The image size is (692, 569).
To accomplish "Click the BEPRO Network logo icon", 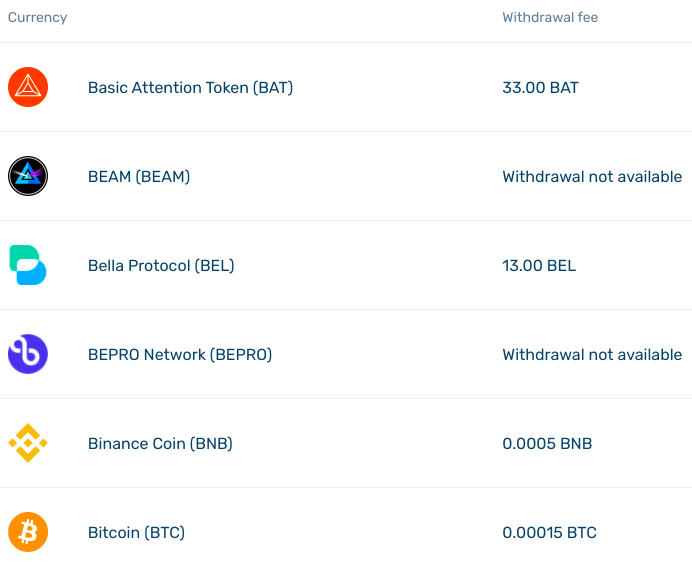I will (x=28, y=354).
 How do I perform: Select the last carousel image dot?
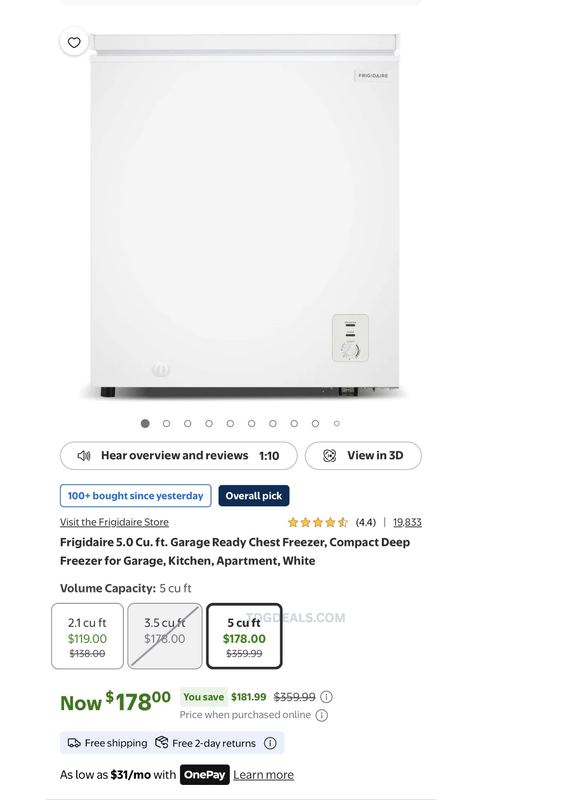click(337, 423)
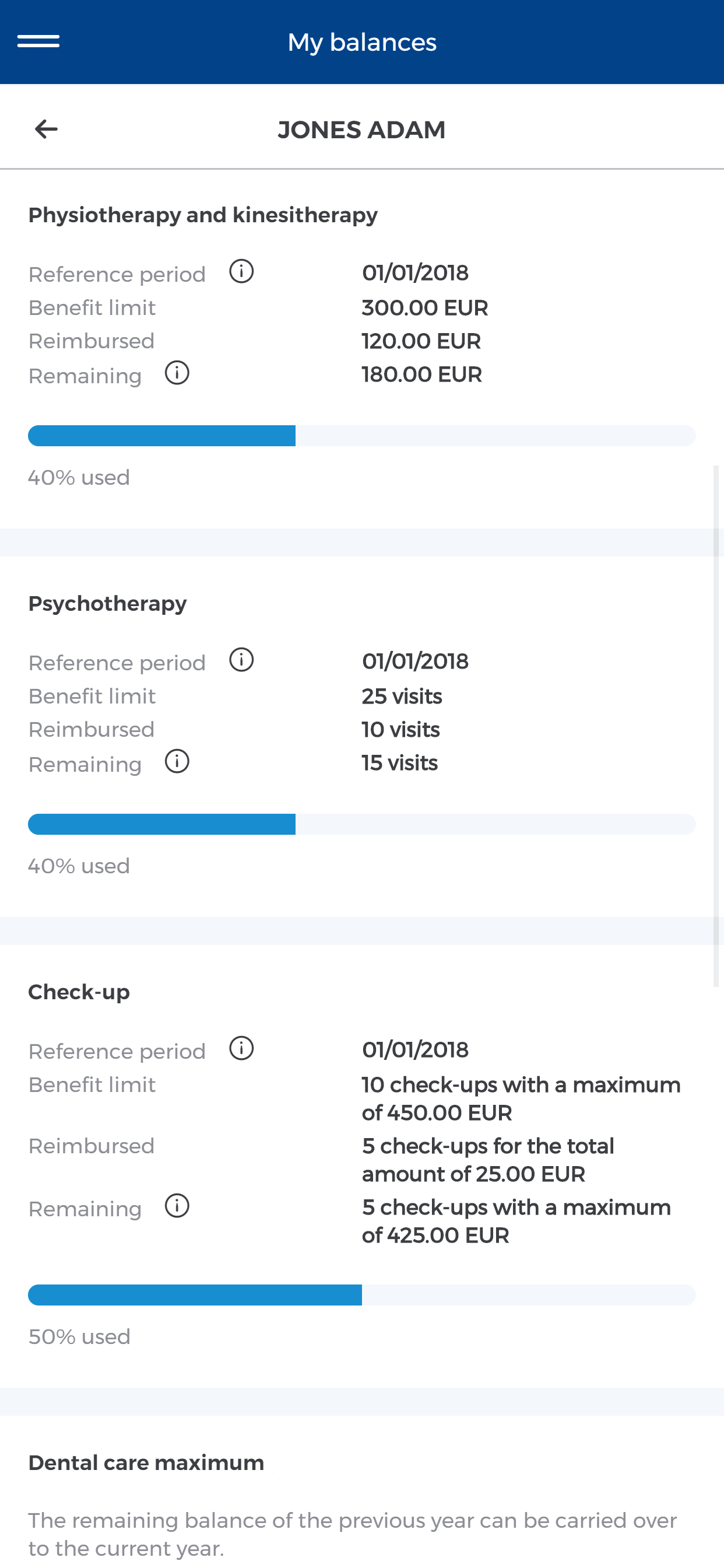Image resolution: width=724 pixels, height=1568 pixels.
Task: Tap Physiotherapy Reference period info icon
Action: tap(241, 271)
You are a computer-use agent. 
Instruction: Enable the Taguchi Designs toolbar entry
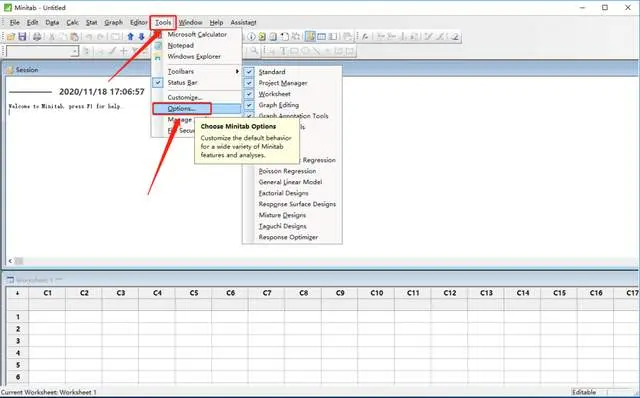tap(282, 226)
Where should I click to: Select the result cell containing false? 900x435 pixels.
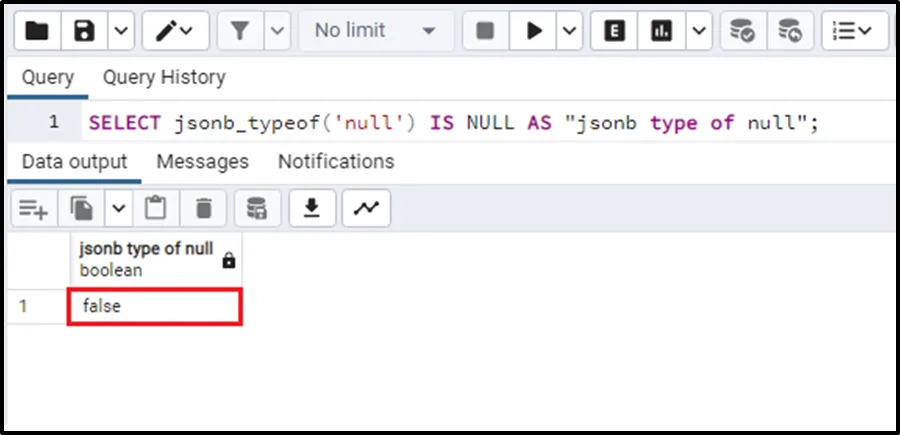(x=155, y=307)
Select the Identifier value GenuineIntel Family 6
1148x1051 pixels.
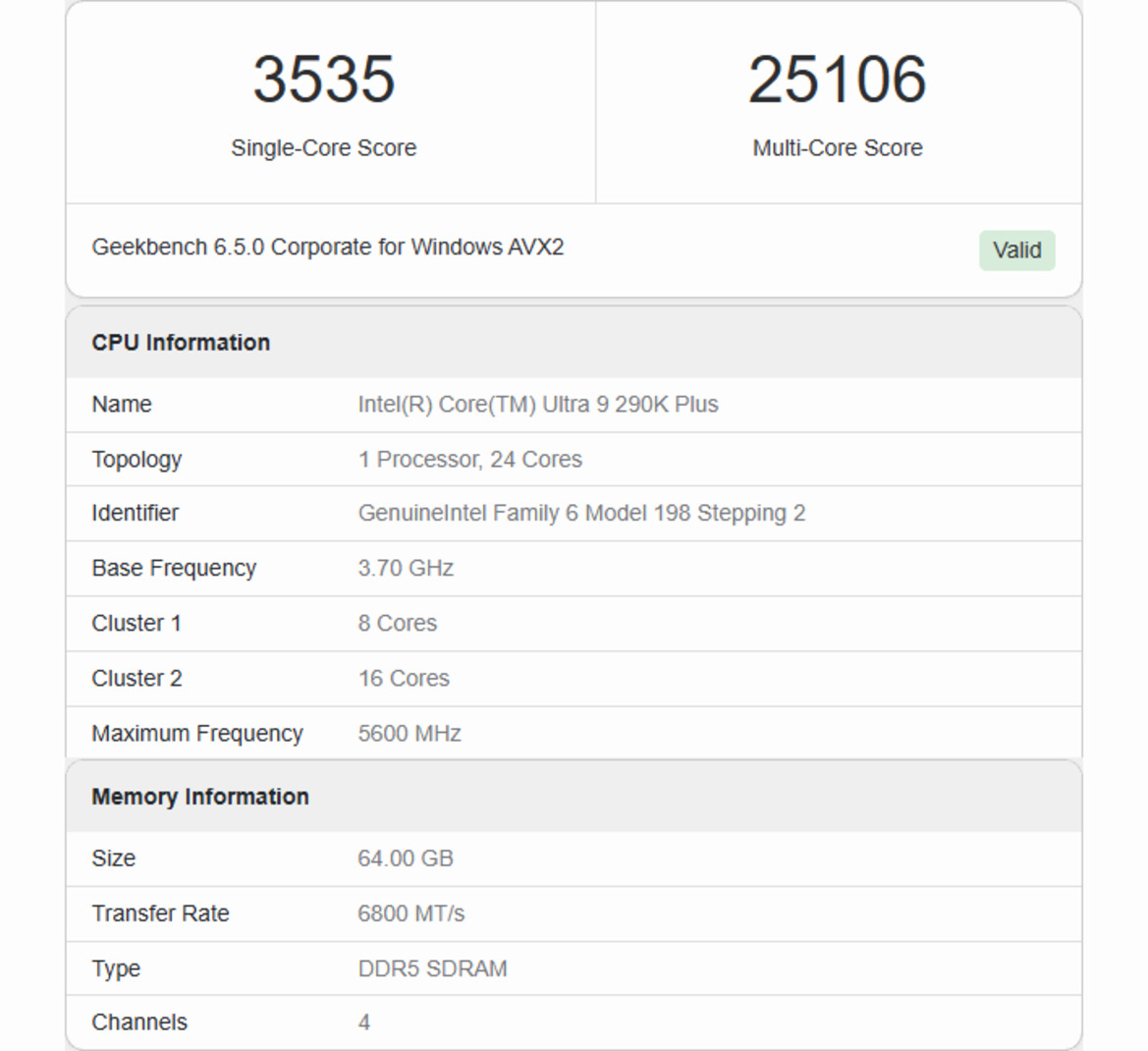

◆ **To do**
Only the lines from the line with "You are a computer-use agent." through the end of the entries above, copied exactly and with both ends included, belong in the response; the pictures do not.

◆ **Output of the task**
You are a computer-use agent. 
Instruction: Enable the Taguchi Designs toolbar entry
tap(282, 226)
Where should I click to: Select the result cell containing false? 900x435 pixels.
(x=155, y=307)
Select the Identifier value GenuineIntel Family 6
1148x1051 pixels.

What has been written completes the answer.